(DATA Opens)
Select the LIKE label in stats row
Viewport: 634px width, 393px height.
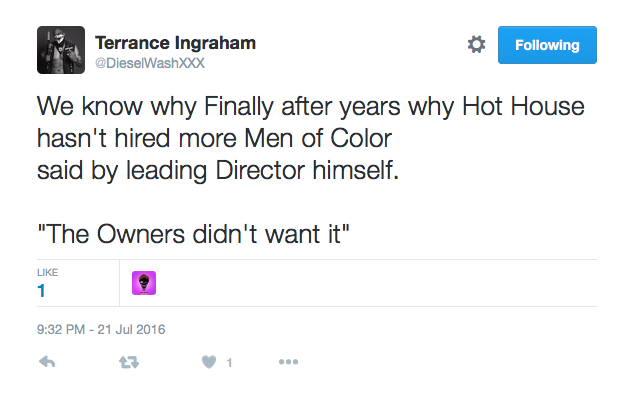47,273
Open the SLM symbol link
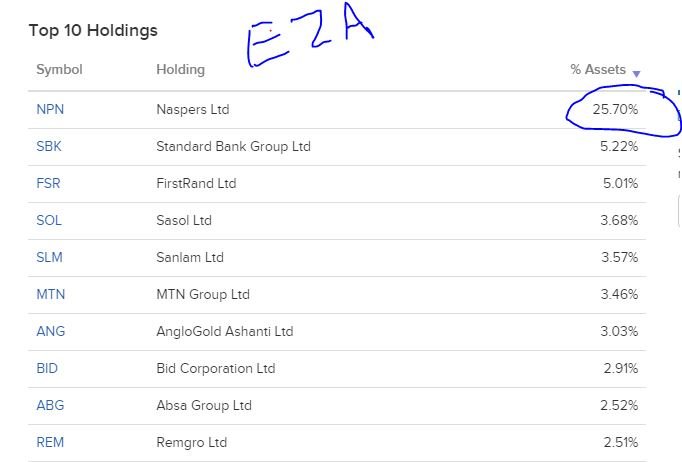 (x=50, y=257)
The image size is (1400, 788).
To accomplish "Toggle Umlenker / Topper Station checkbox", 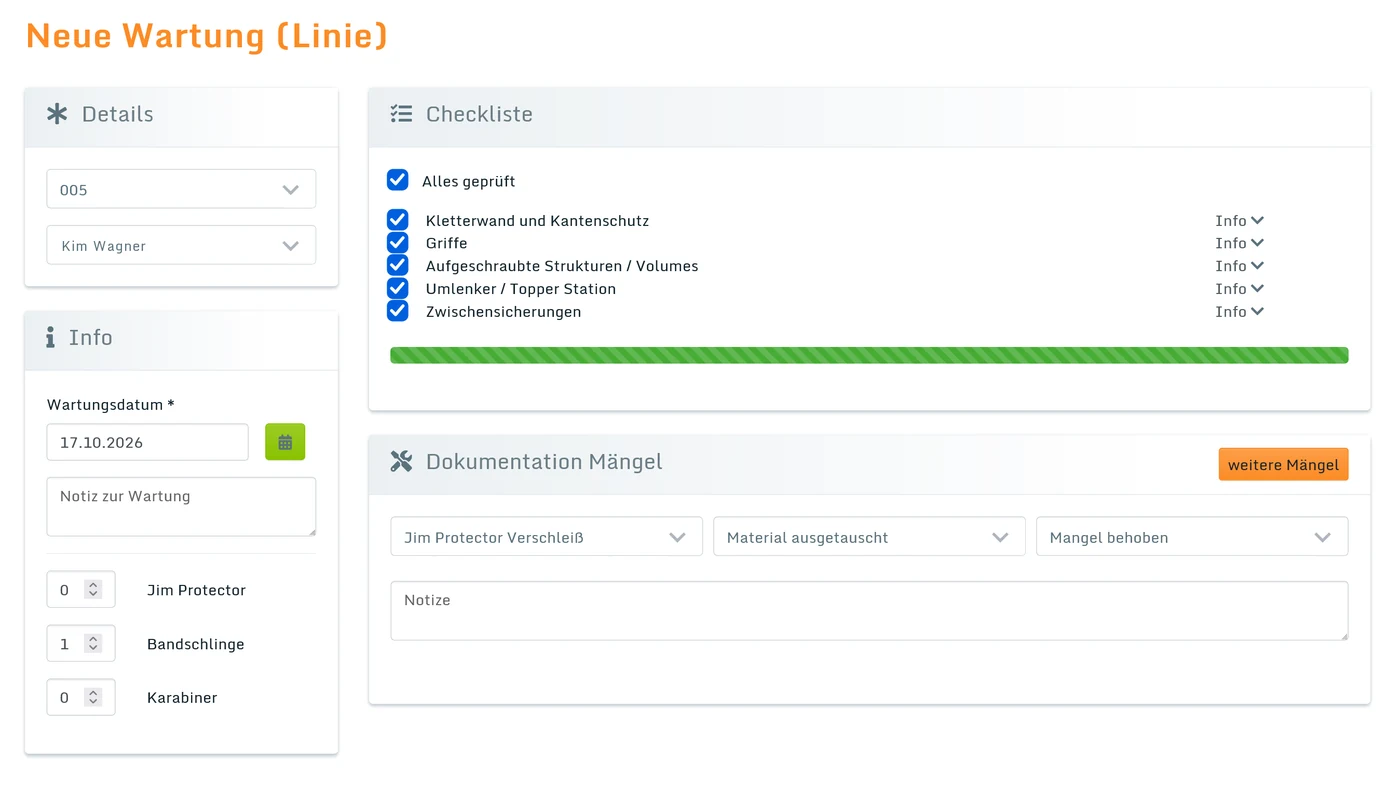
(DATA Closes)
-- ASSIGNED TASK --
Everything in the listing above is to be given again exactly, apart from the pictures.

-- ANSWER FOR THIS EXERCISE --
Select the LIKE label in stats row
Viewport: 634px width, 393px height.
47,273
Open the SLM symbol link
 (x=50, y=257)
The image size is (1400, 788).
To accomplish "Toggle Umlenker / Topper Station checkbox", 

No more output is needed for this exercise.